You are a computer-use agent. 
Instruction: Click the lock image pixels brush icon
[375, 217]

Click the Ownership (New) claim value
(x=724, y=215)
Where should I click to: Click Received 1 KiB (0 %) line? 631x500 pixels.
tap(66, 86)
...
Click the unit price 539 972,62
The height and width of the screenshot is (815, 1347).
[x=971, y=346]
---
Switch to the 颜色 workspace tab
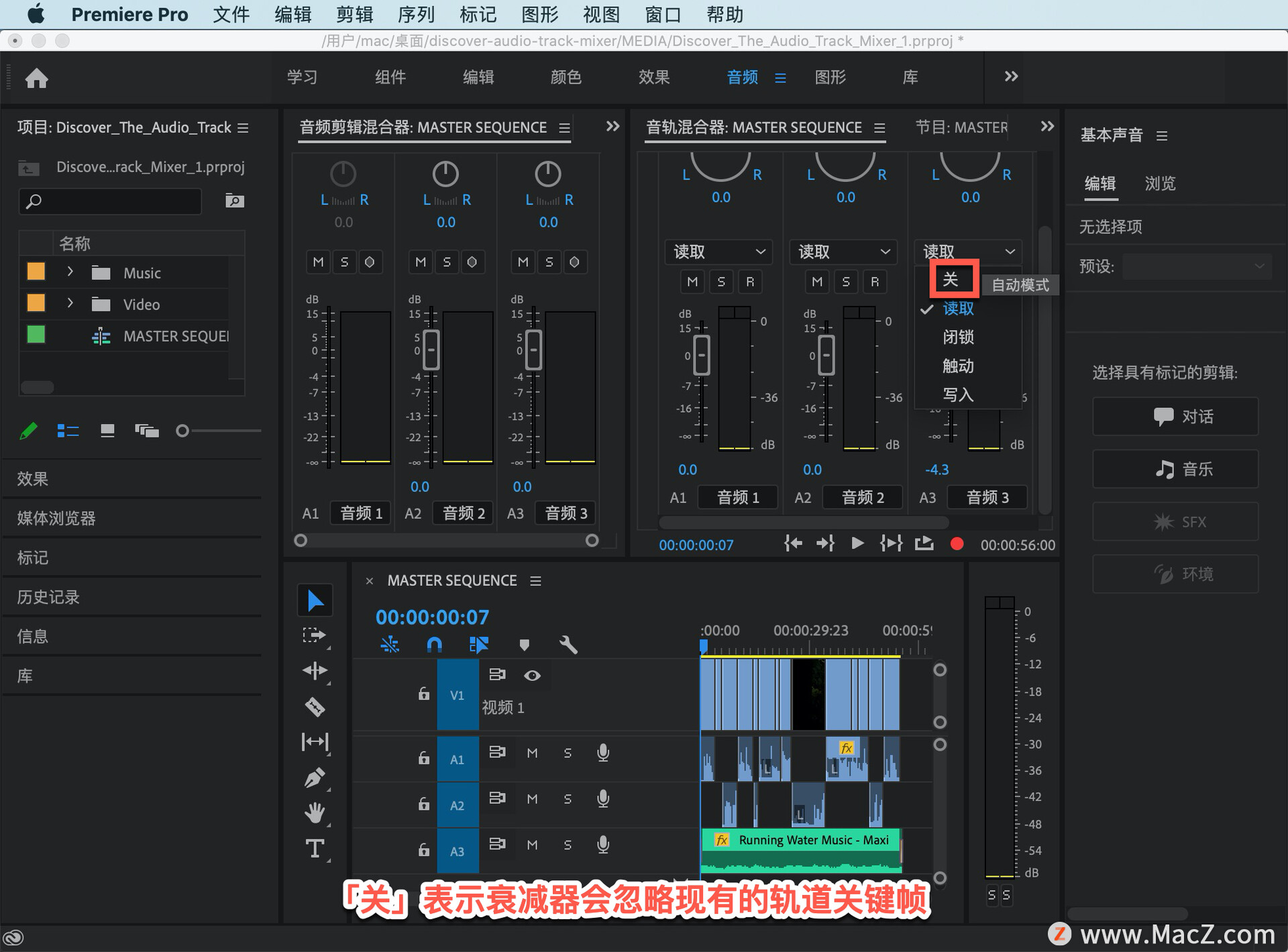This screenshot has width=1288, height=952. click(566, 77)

=== Your objective ===
Please write out the data again, starting with the line that contains "You are a computer-use agent." and going on through the line that contains "tap(66, 86)", both lines included. Multiply each coordinate in the answers by 0.4 and round to whole numbers, with halves rounding up, and keep all other text unchanged.

=== The result ===
You are a computer-use agent. 
Instruction: Click the lock image pixels brush icon
[150, 87]

Click the Ownership (New) claim value
(x=290, y=86)
Where should I click to: Click Received 1 KiB (0 %) line? 631x500 pixels.
tap(26, 34)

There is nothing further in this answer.